De la Terre d'Israël vers l'étranger, ou à l'intérieur même de l'étranger : ici il est dit "partout" : en tout lieu où l'on rapporte qu'il a déjà été jugé et que son jugement à mort a été rendu, on le met à mort sur la base de ce verdict.
"Sanhédrin nohéguet baaretz ouve'houtz laaretz" (le Sanhédrin est en vigueur en Terre d'Israël et hors d'elle) :
Cette affirmation est nécessaire pour comprendre ce qui précède : le Sanhédrin peut infliger la peine de mort aussi bien en Terre d'Israël qu'à l'étranger. Toutefois, la condition est que le Sanhédrin lui-même siège en Terre d'Israël : tant qu'il siège dans la Lichkat Haguazit du Temple, le tribunal a pouvoir hors de la Terre d'Israël à ce moment-là ; et sinon, non.
La fréquence de la peine de mort :
À partir de là, la michna passe à la question de savoir à quel point il convient que la peine de mort soit fréquente :
"Sanhédrin haoréguet e'had bechavoua nikret 'hablanit" (un Sanhédrin qui met à mort une personne au cours d'une semaine d'années est appelé destructeur) : un tribunal qui exécute une seule personne, ne serait-ce qu'une fois tous les sept ans, est considéré comme un tribunal destructeur.
Rabbi Elazar ben Azaria adopte une position plus radicale : "E'had lechivim chana" (une fois tous les soixante-dix ans) : même un tribunal qui a exécuté une seule fois en soixante-dix ans est considéré comme destructeur.
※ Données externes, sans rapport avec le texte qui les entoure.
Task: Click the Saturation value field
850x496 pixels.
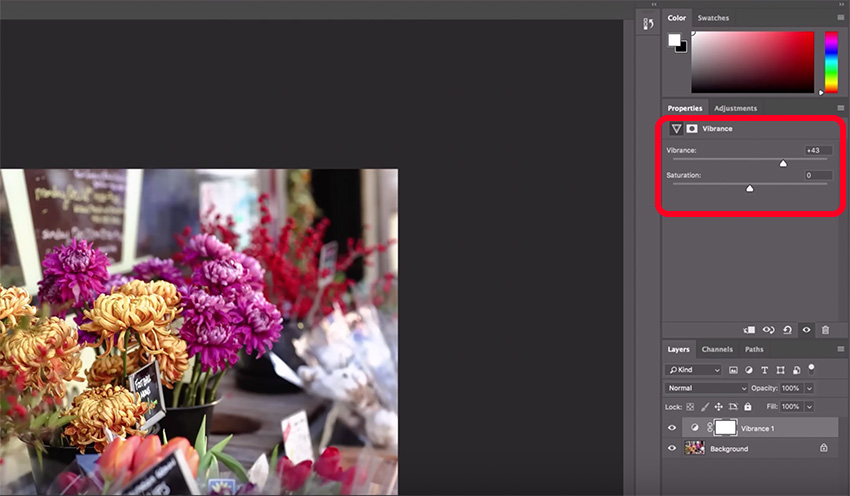Action: pos(817,176)

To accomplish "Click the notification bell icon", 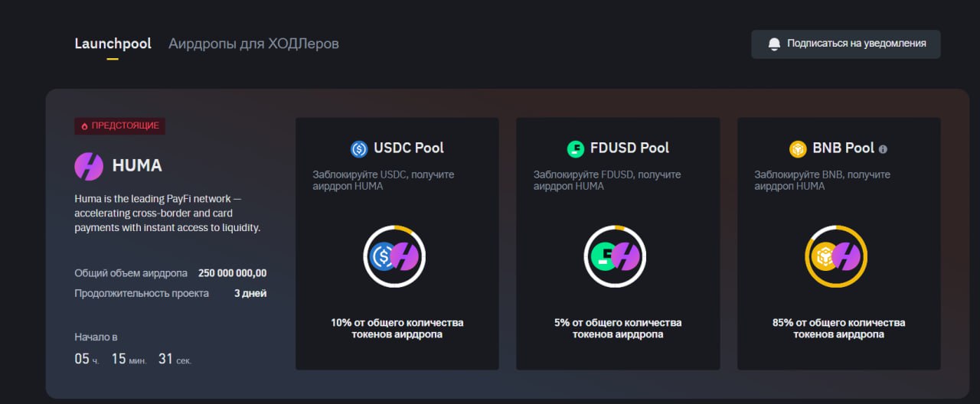I will pos(774,44).
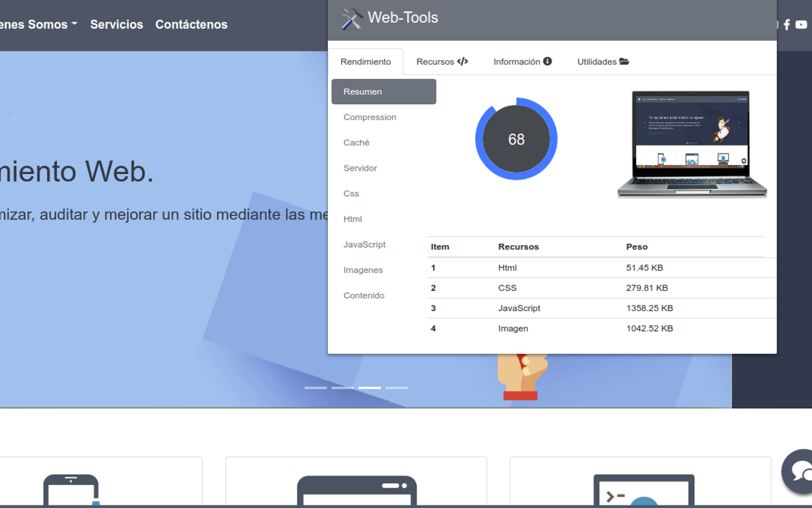The width and height of the screenshot is (812, 508).
Task: Switch to the Rendimiento tab
Action: coord(366,61)
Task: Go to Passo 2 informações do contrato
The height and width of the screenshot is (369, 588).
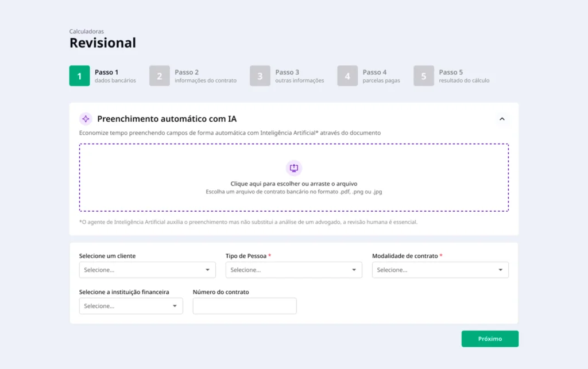Action: coord(205,76)
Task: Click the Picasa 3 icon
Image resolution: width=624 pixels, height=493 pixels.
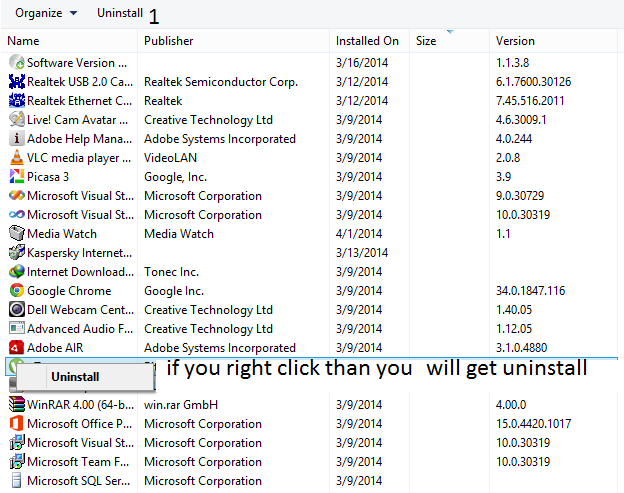Action: [x=16, y=177]
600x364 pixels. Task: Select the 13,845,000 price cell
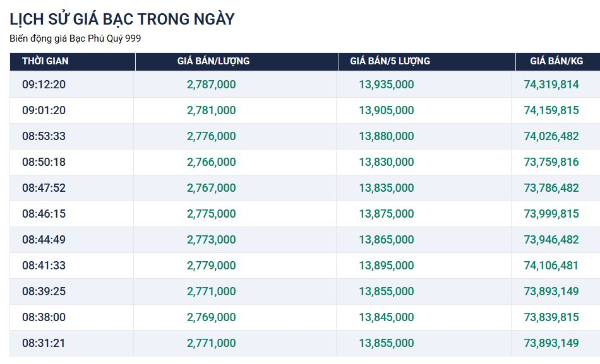387,317
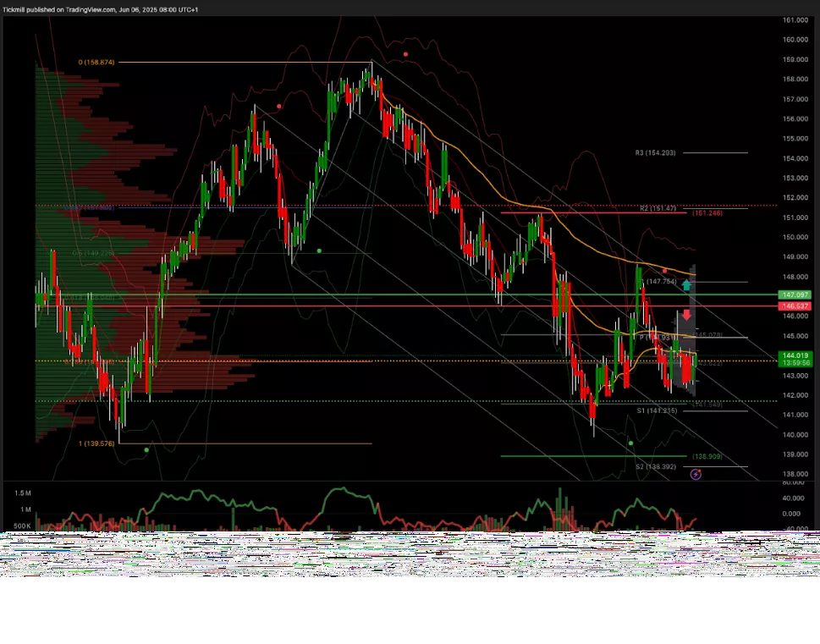The width and height of the screenshot is (820, 644).
Task: Click the red (151.246) level label
Action: coord(707,213)
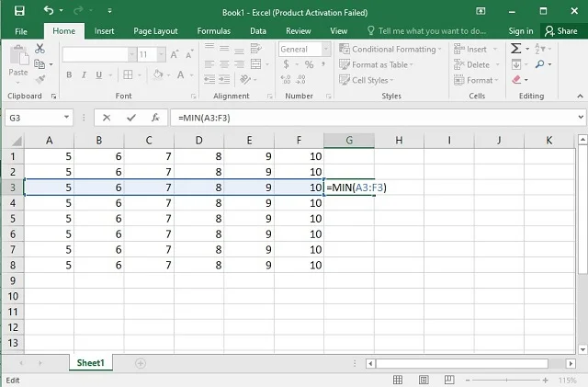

Rabbi Tarfon et Rabbi Akiva disent : "Ilou hayinou baSanhédrin lo néhérag adam léolam" (si nous avions siégé au Sanhédrin, jamais un homme n'aurait été mis à mort). Comment cela est-il possible ? La Guemara explique qu'ils auraient posé aux témoins des questions auxquelles il est extrêmement difficile de répondre : un interrogatoire détaillé sur tous les détails annexes, comme la manière dont les gens étaient vêtus et ainsi de suite, et de cette façon aucun témoin n'aurait pu résister à l'interrogatoire.
Rabban Chimon ben Gamliel leur répond : "Af hen marbin chofché damim beYisrael" (eux aussi multiplient les effuseurs de sang en Israël) : si l'application de la peine de mort est rendue si difficile, les meurtriers se multiplieront en Israël, car serait supprimée la dissuasion qui découle de la possibilité même de prononcer une peine de mort.
En résumé : dans cette Mishnah, nous avons appris que l'on ne remet pas en cause un jugement achevé lorsque l'affaire revient devant le même tribunal, et qu'il suffit du témoignage de deux témoins sur l'existence du verdict pour le mettre à exécution ; nous nous sommes arrêtés sur la distinction établie par la Guemara entre celui qui vient de l'étranger vers la terre d'Israël (où un autre tribunal rouvre le jugement en raison du mérite de la terre d'Israël) et les autres endroits ; nous avons vu que le Sanhédrin siège en terre d'Israël comme à l'étranger, à condition qu'il soit établi en terre d'Israël ; et enfin, nous nous sommes penchés sur la controverse des Tannaïm concernant la fréquence de la peine de mort, entre l'aspiration à la réduire au maximum et la crainte de multiplier les meurtriers en Israël.